Radiosynthesis of the tumor hypoxia marker [18F]TFMISO via O-[18F]trifluoroethylation reveals a striking difference between trifluoroethyl tosylate and iodide in regiochemical reactivity toward oxygen nucleophiles

The MRI hypoxia marker trifluoromisonidazole (TFMISO) [1-(2-nitro-1H-imidazol-1-yl)-3-(2,2,2-trifluoroethoxy) propan-2-ol] was successfully labeled with F-18 to expand its role into a bimodal PET/MRI probe. F-18-Labeling was achieved via a three-step procedure in which 2,2,2-[F-18]trifluoroethyl p-toluenesulfonate prepared by F-18-F-19 exchange served as the [F-18]trifluoroethylating agent.
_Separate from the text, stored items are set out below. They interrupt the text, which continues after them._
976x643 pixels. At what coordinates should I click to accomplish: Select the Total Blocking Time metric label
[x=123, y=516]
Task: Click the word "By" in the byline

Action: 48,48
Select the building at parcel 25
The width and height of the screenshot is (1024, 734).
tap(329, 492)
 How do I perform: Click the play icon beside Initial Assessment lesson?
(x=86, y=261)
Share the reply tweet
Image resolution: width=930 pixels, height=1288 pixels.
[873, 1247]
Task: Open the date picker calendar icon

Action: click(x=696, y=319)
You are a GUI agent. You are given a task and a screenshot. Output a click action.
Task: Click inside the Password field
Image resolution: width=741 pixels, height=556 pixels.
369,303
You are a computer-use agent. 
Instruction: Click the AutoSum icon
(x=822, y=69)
The O-[F-18]trifluoroethylation reaction proceeded efficiently to give the intermediate 1,2-epoxy-3-(2,2,2-[F-18]trifluoroethoxy) propane, with approximately 60% of F-18 incorporated from the tosylate precursor, which was condensed with 2-nitroimidazole to yield [F-18] TFMISO. Approximately 40% of the [F-18] trifluoroethyl tosylate precursor was converted into the final product. In stark contrast, 2,2,2-[F-18] trifluoroethyl iodide failed to produce [F-18] TFMISO, giving instead 1,1-[F-18]difluoro-2-iodoethoxy and 1-[F-18]fluoro-2-iodovinyloxy analogs of [F-18] TFMISO. Thus, this investigation has identified 2,2,2-[F-18] trifluoroethyl tosylate as an excellent [F-18] trifluoroethylating agent, which can convert efficiently an alcohol into the corresponding [F-18] trifluoroethyl ether. (C) 2011 Published by Elsevier Ltd.